Analysis of EGFR mutation status in primary hepatocarcinoma patients

目的对原发性肝癌患者EGFR基因进行检测,分析EGFR基因突变与原发性肝癌及患者年龄组成的关系。方法对2 507例确诊原发性肝癌的石蜡包埋组织样本用PCR扩增法和双向测序法检测EGFR基因突变状态。结果 2 507例患者仅检测出620例(24.74%)EGFR基因20外显子同义突变Q787Q(2361G>A)和263例(10.49%)19内含子点突变(2284-60T>C);EGFR基因突变与患者性别、病理类型无关(P>0.05),与患者的年龄段组成明显相关(P<0.05),且基于年龄段的分布,20外显子突变与19内含子突变呈显著正相关(P<0.05)。结论本研究中未发现EGFR基因热点突变。同义突变位点Q787Q尚存在进一步需要被证实的功能。20外显子突变和19内含子突变与患者年龄分布有明显相关性,可为原发性肝癌患者提供更具体的个体化治疗方案。

Objective To detect the EGFR mutations（exon18, 19, 20, 21） in primary hepatocarcinoma（PHC） tissue, and to study the correlation between the EGFR mutations and the ages and clinical features of the patients with the aim of supporting the development of new molecular targeting therapy for PHC patients.Methods Paraffin embedded tissues from 2 507 cases were collected, and EGFR mutations were detected using PCR and bidirectional sequencing.
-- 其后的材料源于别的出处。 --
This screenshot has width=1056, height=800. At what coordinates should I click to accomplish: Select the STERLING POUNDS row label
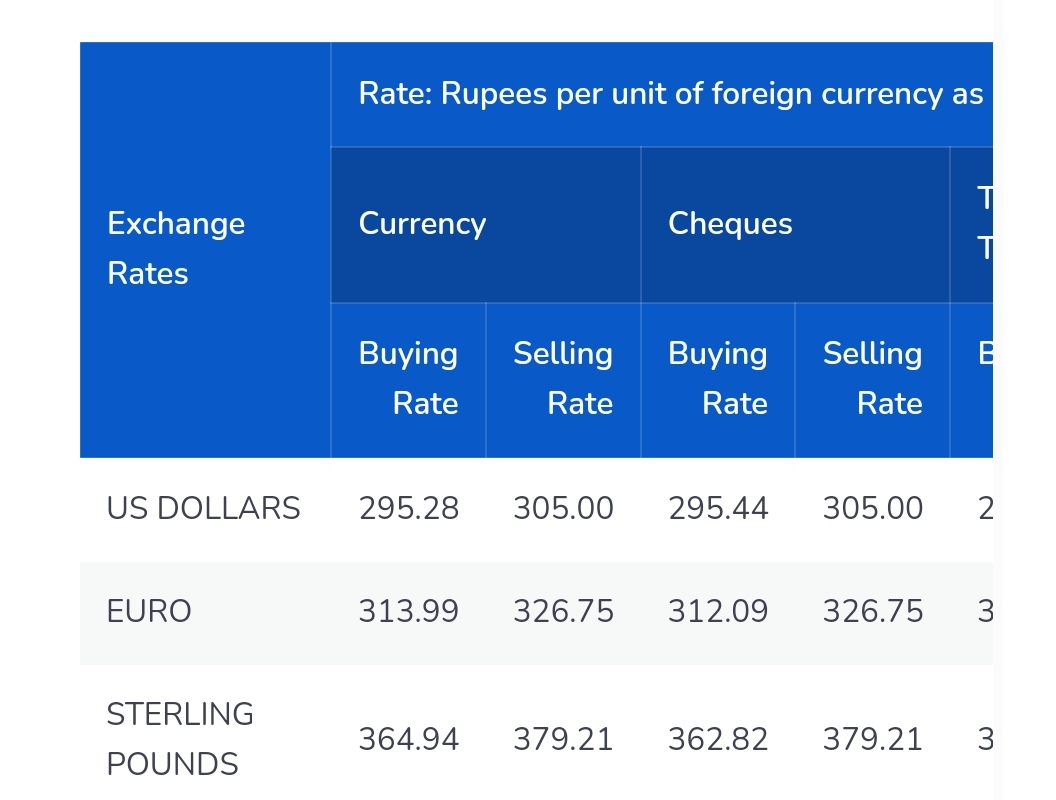[x=180, y=739]
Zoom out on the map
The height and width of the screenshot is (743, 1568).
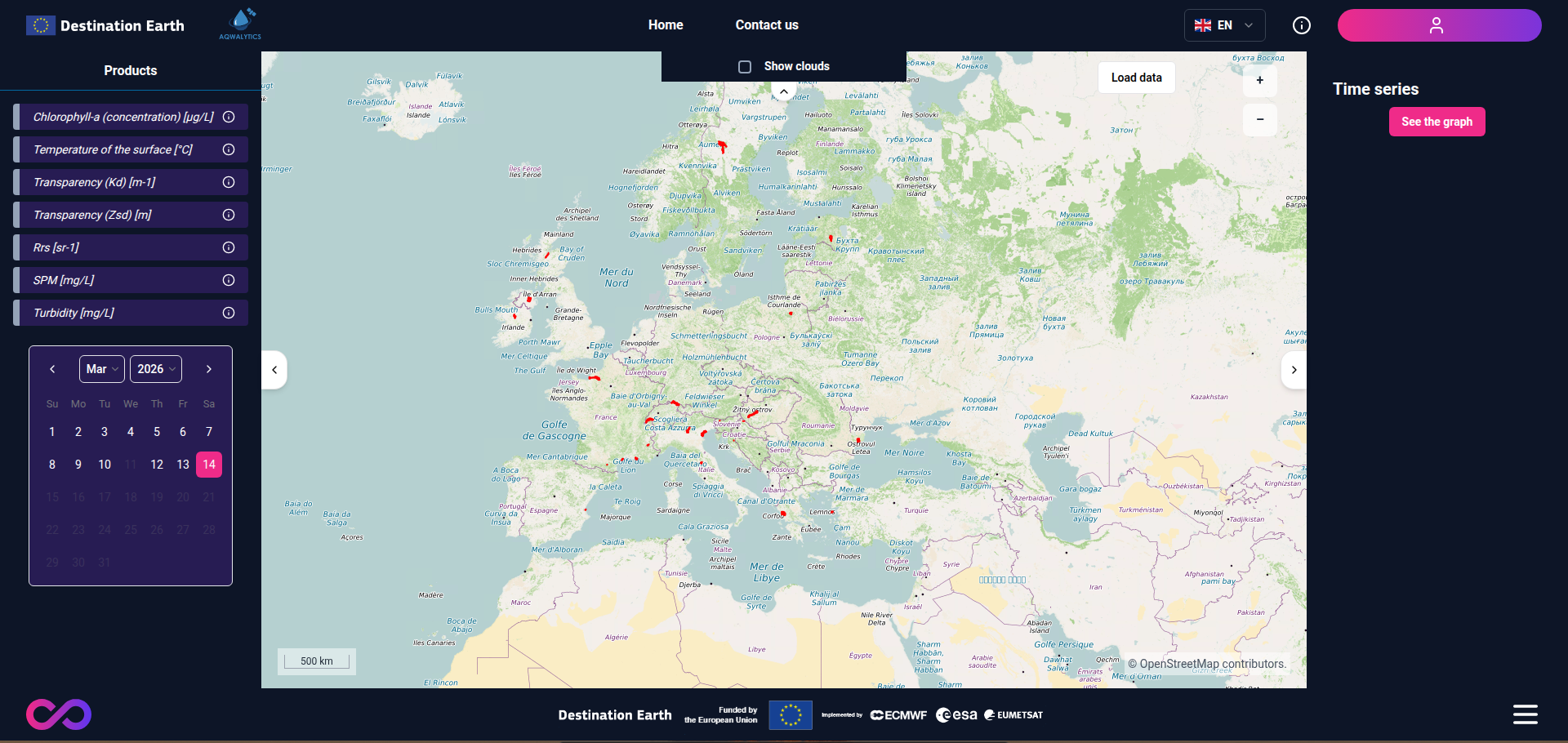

Results Out of the 2 507 cases of PHC, there were 620 PHC patients carrying a silent mutation, which showed a G-to-A transition at nucleotide 2361 in exon 20 of the gene.Furthermore, 263 PHC patients（10.49%） were found to be carrying the mutation 2284-60T〉C in intron 19 The EGFR mutations 2361G〉C and 2284-60 were not related to sex or pathology（P〉0.05）, but were related to the age of the PHC patients（P〈0.05）. In addition, a significant positive correlation was found between the mutation rate of exon 20 and intron 19（P〈0.05） based on the ages of the PHC patients. Conclusion There were no hot mutations found in the EGFR gene. The features of the EGFR 2361G〉C mutation need to be analyzed further. Investigation into the characteristics of exon 20 and intron 19 may provide avenues for more individualized therapy in PHC.